Eleições em 5 atos
A admirável Cássia Eller eternizou numa canção que: "quando o segundo sol chegar,
para realinhar as órbitas dos planetas,
seria necessário derrubar com assombro exemplar,
o que os astrônomos diriam se tratar de um outro cometa".
Quero dizer com isso que o processo eleitoral, cujo primeiro turno se deu no último domingo, trouxe-me conclusões implacáveis. Diante de um quadro precificado pela pressa em manter a democracia e pela prece em resistir às forças contrárias, a importância dos fatos me impõe a necessidade de colocá-los em cinco atos, antes do novo turno. E daí, que o "segundo sol" volte a se alinhar com outras órbitas dos planetas e renove a fé democrática. Vamos a eles.
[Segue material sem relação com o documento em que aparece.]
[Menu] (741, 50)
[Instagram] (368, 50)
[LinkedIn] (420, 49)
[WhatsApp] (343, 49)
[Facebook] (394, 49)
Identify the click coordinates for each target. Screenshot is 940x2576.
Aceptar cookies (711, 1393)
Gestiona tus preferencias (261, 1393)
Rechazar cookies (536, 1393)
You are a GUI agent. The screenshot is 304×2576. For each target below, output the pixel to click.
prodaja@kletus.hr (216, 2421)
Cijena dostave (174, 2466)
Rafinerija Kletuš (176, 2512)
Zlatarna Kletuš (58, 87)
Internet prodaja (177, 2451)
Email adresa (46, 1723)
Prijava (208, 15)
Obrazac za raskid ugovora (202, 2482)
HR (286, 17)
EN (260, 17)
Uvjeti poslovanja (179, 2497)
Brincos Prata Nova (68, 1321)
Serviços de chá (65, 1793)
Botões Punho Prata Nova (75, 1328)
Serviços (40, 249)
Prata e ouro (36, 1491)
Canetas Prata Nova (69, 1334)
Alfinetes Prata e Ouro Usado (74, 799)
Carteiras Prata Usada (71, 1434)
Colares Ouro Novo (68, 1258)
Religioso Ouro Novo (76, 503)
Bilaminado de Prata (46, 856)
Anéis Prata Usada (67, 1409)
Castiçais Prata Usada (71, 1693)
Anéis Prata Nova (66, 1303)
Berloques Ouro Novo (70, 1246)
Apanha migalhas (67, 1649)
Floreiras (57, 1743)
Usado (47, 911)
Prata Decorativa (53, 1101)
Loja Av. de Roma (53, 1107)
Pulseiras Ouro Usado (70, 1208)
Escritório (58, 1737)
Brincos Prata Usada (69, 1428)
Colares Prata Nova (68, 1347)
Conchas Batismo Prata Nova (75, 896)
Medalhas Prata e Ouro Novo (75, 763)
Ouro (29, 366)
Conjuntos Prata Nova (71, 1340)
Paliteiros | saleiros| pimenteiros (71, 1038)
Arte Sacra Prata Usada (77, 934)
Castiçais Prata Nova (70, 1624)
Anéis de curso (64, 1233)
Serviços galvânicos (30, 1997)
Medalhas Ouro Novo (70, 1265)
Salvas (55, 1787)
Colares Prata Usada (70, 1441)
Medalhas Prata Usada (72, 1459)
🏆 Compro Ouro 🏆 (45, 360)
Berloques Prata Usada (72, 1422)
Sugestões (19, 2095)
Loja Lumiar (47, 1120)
Ato 1 - As narcoses das redes.
Por que se crê tanto naquilo que é propagado nas redes sociais?
O entusiasmo por se informar, através dos instrumentos da internet, foi consequência de um aparente desgaste, no modo de parcialidade promovida por dadas mídias convencionais. Ou seja, de uma hora para outra, pulverizaram-se as mídias individuais, que imbuídas muitas vezes pelo interesse informativo (mesmo sem o veio jornalístico), terminaram por ocupar esse espaço alternativo.
Porém, tem-se percebido que a reação na transição para essas mídias, a título de substituir o parcial pelo imparcial, parece ser improvável. Ou seja, os variados conteúdos das redes sociais são bem direcionados para interesses próprios, sejam institucionais, comerciais ou ideológicos. Talvez até num contexto bem pior.
Assim, o que vale mesmo na forma de audiência é aquilo que convém para quem demanda pela informação. A não ser a comodidade prática de se ter nas redes sociais uma maior soberania desse consumo, a audiência se estabelece do jeito e da forma que o interessado quer, numa espécie de "video on demand". Assiste-se ao que convém.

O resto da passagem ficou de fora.